2

I used an extreme learning machine (ELM) model for predicting as a regression. I used K-fold to validate model prediction. But after executing the following code I get this message error:

ValueError: The number of folds must be of Integral type. [array([[0.25      , 0. ........

And when I print the prediction, it is not printed.

my code:

dataset = pd.read_excel("ar.xls")

X=dataset.iloc[:,:-1]
y=dataset.iloc[:,-1:]

#----------Scaler----------
scaler = MinMaxScaler(feature_range=(0, 1))
X=scaler.fit_transform(X)


#---------------------- Divided the datset----------------------

kfolds = KFold(train_test_split(X, y) ,n_splits=5, random_state=16, shuffle=False)   
for train_index, test_index in kfolds.split(X):
    
    X_train_split, X_test_split = X[train_index], X[test_index]
    y_train_split, y_test_split = y[train_index], y[test_index]
      
#------------------------INPUT------------------

input_size = X.shape[1]

#---------------------------(Number of neurons)-------
hidden_size = 26

#---------------------------(To fix the RESULT)-------
seed =26   # can be any number, and the exact value does not matter
np.random.seed(seed)

#---------------------------(weights & biases)------------
input_weights = np.random.normal(size=[input_size,hidden_size])
biases = np.random.normal(size=[hidden_size])

#----------------------(Activation Function)----------
def relu(x):
   return np.maximum(x, 0, x)

#--------------------------(Calculations)----------
def hidden_nodes(X):
    G = np.dot(X, input_weights)
    G = G + biases
    H = relu(G)
    return H

#Output weights 
output_weights = np.dot(pinv2(hidden_nodes(X)), y)
output_weights = np.dot(pinv2(hidden_nodes(X_train_split)), y_train_split)

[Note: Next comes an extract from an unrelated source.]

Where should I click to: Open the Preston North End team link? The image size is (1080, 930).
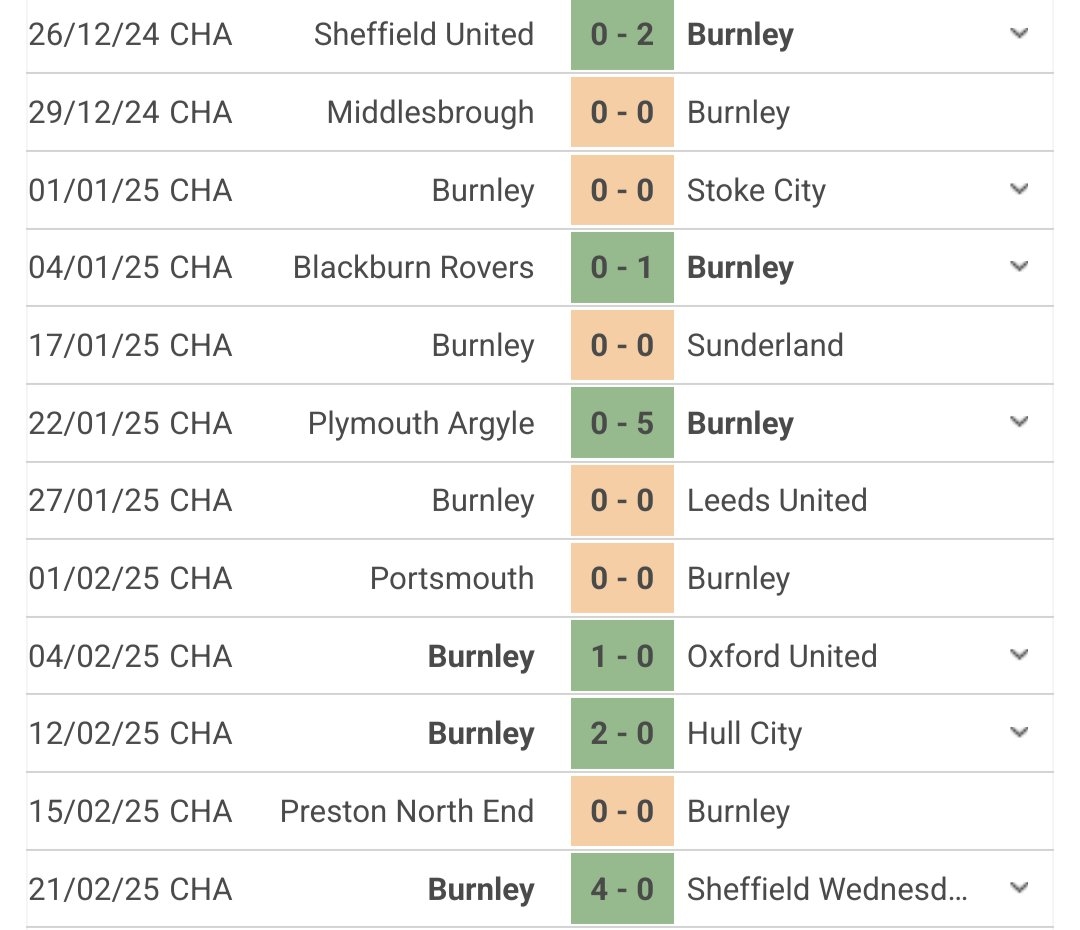(407, 811)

#------------------------(Def prediction)---------
def predict(X):
    out = hidden_nodes(X)
    out = np.dot(out, output_weights)
    return out

#------------------------------------(Make_PREDICTION)--------------
prediction = predict(X_test_split)
print(prediction)
sera
  • 63
  • 5

1 Answers1

1

The KFold considers the first argument as n_splits which can be seen here class sklearn.model_selection.KFold(n_splits=5, *, shuffle=False, random_state=None) and you are passing the train_test_split(X, y) in its place and hence you are getting this error. Also, in the below loop

for train_index, test_index in kfolds.split(X):
    
    X_train_split, X_test_split = X[train_index], X[test_index]
    y_train_split, y_test_split = y[train_index], y[test_index]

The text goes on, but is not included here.